3. Barmherzigkeit bedeutet: Gott erbarmt sich über unsere armen Herzen
Jesus erbarmt sich über den Mann. Er weiß, wie arm es in seinem Herzen aussieht.
„Steh auf, roll deine Matte zusammen und geh!“ Jesus lässt ihn geheilt aufstehen, ohne eigentliches Geschehen, das Veränderung brächte.
Und - das möchte ich kurz klarstellen - die Heilung ist nicht als Belohnung auf ein Schuldbekenntnis des Mannes zu verstehen: auch wenn Jesus an späterer Stelle (V.14) zu ihm sagt: „Du bist gesund geworden, sündige nicht mehr, damit du nicht etwas Schlimmeres als deine Krankheit erlebst!“ In der Geschichte wird nicht über den Grund der Krankheit nachgedacht, auch von Glauben und Dankbarkeit ist nicht die Rede. Wenn die Sünde der Grund wäre, müssten alle Menschen krank sein! Später, bei der Heilung eines Blindgeborenen (Joh 9), kommt die Frage nach der Sünde auf und Jesus weist sie ab: Nicht die Sünde, nicht die Gottesferne einer Person oder ihrer Eltern führen in Krankheit. Diese Fragestellung ist unangemessen. Sie ist auch hier unangemessen und wird deshalb nicht gestellt.
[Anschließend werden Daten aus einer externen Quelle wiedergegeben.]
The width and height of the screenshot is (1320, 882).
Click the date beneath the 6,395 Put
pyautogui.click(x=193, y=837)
Dennoch gilt Jesu Gebot „nicht mehr zu sündigen“ und bedeutet: „entferne dich nicht (wieder) von Gott“. Denn das ist eine immer bestehende Gefahr für jeden Menschen: sich von Gottes Nähe zu distanzieren und sich in der Gottesferne einzurichten. Aus der Gottesferne auf ein Wunder zu hoffen. So wie der Mann sich in unmittelbarer Nähe zu einem Wunderplatz in der Gottesferne eingerichtet hatte. Wir haben keinen Anspruch auf Wunder und die Gefahr, sich enttäuscht zu fühlen, ist groß!
Was wir aber in Anspruch nehmen dürfen, ist Gottes Nähe. Er hat uns seinen Bund eröffnet, er will mit uns in Beziehung leben. Damit haben wir auch Teil an seiner Barmherzigkeit: in unterschiedlicher Form. Nicht jeder wird so gesund, wie er es sich wünschen würde. Für Gott ist die Nähe zu ihm entscheidend.
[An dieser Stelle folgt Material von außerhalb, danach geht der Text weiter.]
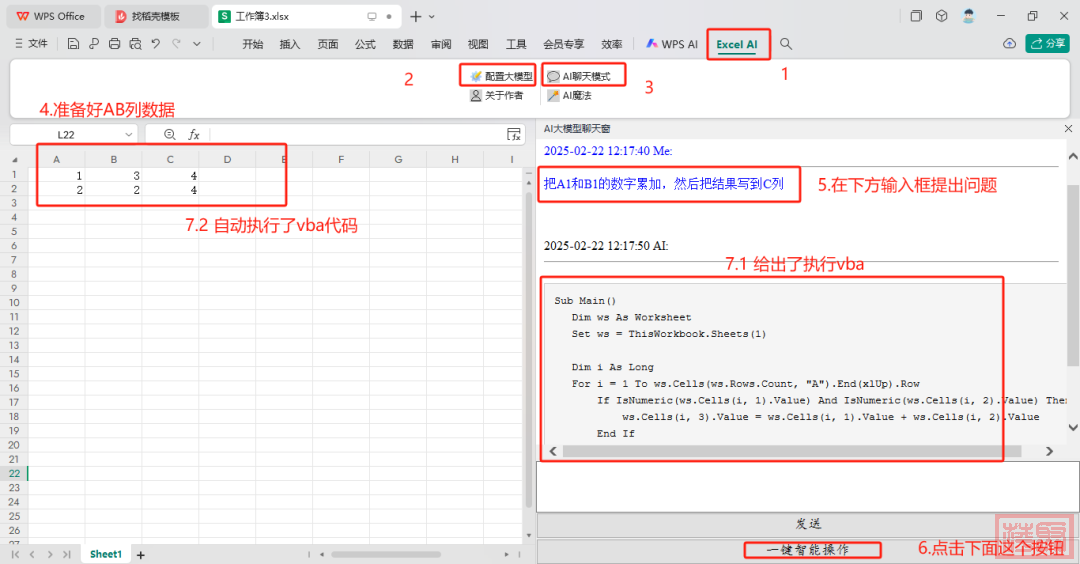Open the WPS AI tab
Viewport: 1080px width, 564px height.
[x=671, y=44]
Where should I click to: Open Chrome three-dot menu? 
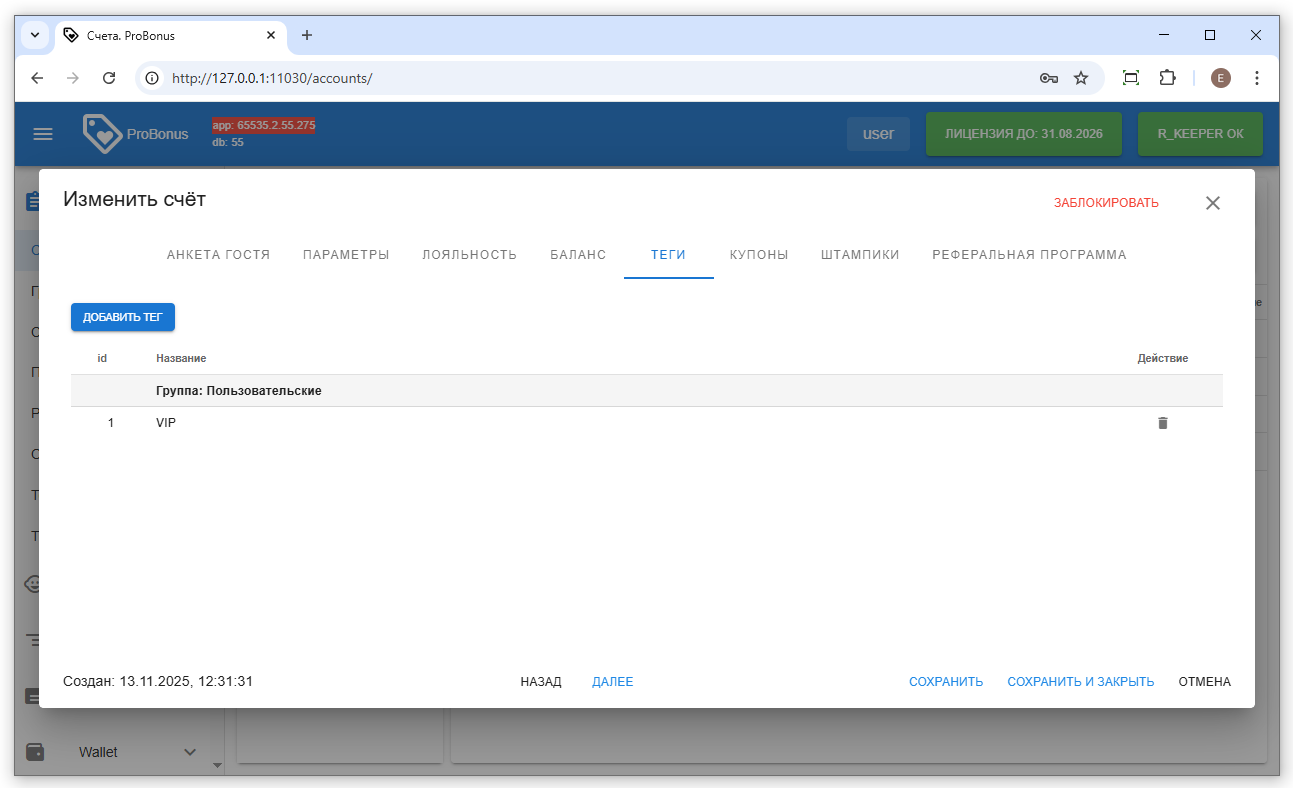coord(1256,78)
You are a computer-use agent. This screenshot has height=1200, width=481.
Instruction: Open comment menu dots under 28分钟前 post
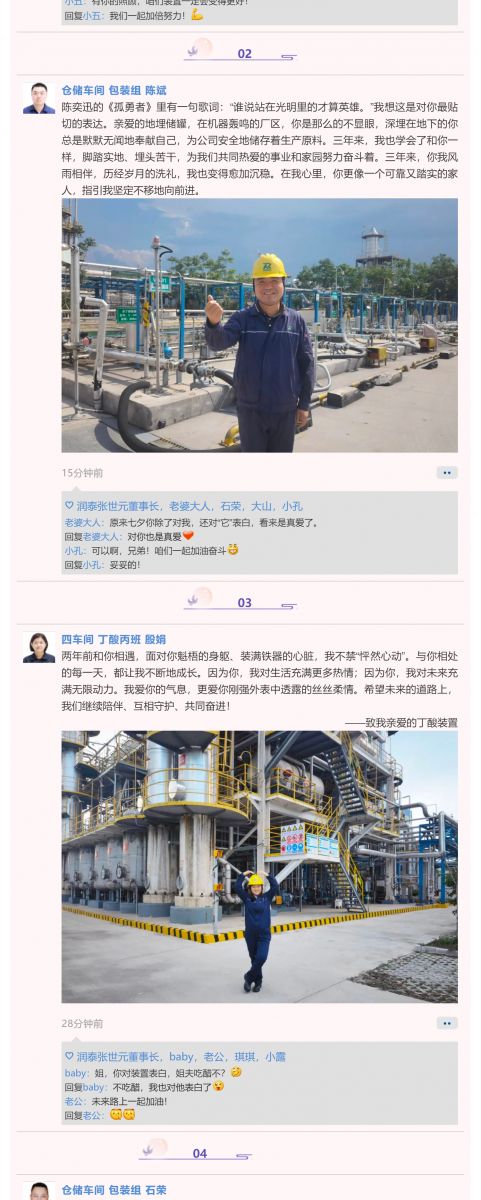447,1023
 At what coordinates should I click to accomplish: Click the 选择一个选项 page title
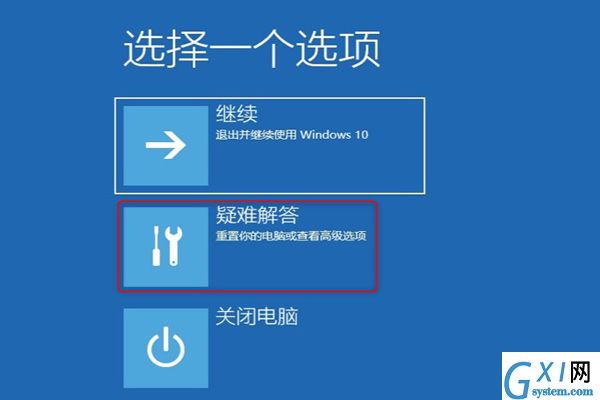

Der kranke Mann ist durch die Begegnung mit Jesus und der Heilung in die Gottesnähe hineingeholt worden. Das war ein ganz anderer Weg und eine ganz andere Lösung als die, auf die er sich jahrelang fixiert hatte. Dieser neue Weg erfordert viel von ihm: er muss aufstehen und dem, was er gewohnt war den Rücken zukehren. Aktiv werden, statt auf ein Wunder warten. Sich lösen. Losgehen. Wer weiß, wohin?! Neue Aufgaben suchen, neuen Inhalt finden.
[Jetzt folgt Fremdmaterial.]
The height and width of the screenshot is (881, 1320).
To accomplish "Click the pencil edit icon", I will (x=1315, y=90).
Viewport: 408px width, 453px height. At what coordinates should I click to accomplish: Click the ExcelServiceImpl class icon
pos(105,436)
Diese Veränderung, die durch Jesus in Gang kommt, hätte er nicht auch genau so gut durch „positives Denken“ bewirken können. Auch das Sprichwort „Jeder ist seines Glückes Schmied“ ist falsch.
Jesus ist es, der dem Mann den entscheidenden Impuls gibt und ihn gehen lässt. Er durchbricht damit das Muster, dass Heilung aus eigener Kraft machbar sei. Nicht der Schnellste wird geheilt, sondern der, der Jesus begegnet, der durch seine Nähe eine neue Perspektive gewinnt.
So lange Menschen leben, so lange durchzieht auch ein blutroter Faden von Krankheit, Leiden und Sterben die Geschichte der Menschheit. Wir fühlen uns oft erbärmlich. Aber Gott antwortet auf unsere Erbärmlichkeit mit seinem Erbarmen. Auch Gott webt in die Geschichte seinen roten Faden ein, den roten Faden seines grundlosen Erbarmens. Betesda bedeutet: Haus der Barmherzigkeit.
Und Barmherzigkeit heißt wörtlich: Beim armen Herzen sein! Gott ist mit seiner ganzen Liebe bei unserem armen Herzen. Gott ist bei unseren armen Herzen, unter welcher „Krankheit“ auch immer wir leiden:
In Jesus Christus ist Gott ganz nahe bei unserem Herzen. Er berührt unsere Not, er teilt unser Leid, empfängt unsere Tränen. Jesus wandelt unsere Armut mit seinem reichen Erbarmen. Er selbst nimmt sich unserer an und schenkt uns eine neue Perspektive, um aktiv zu werden. Körperlich oder seelisch, um mit unserer Situation umzugehen.
Wir liegen Gott am Herzen. Bei ihm ist die Quelle des Lebens und der Heilung; von ihm gehen Wärme und Liebe aus (Psalm 36,10). Von ihm fließen Tröstung und Heilung in unser Herz hinüber. In der Nähe und Orientierung zu Gott findet ein Austausch statt:
Gott nimmt unsere Erbärmlichkeit und schenkt uns sein Erbarmen.
In der Beziehung zu ihm wird unsere Seele gesund. Amen.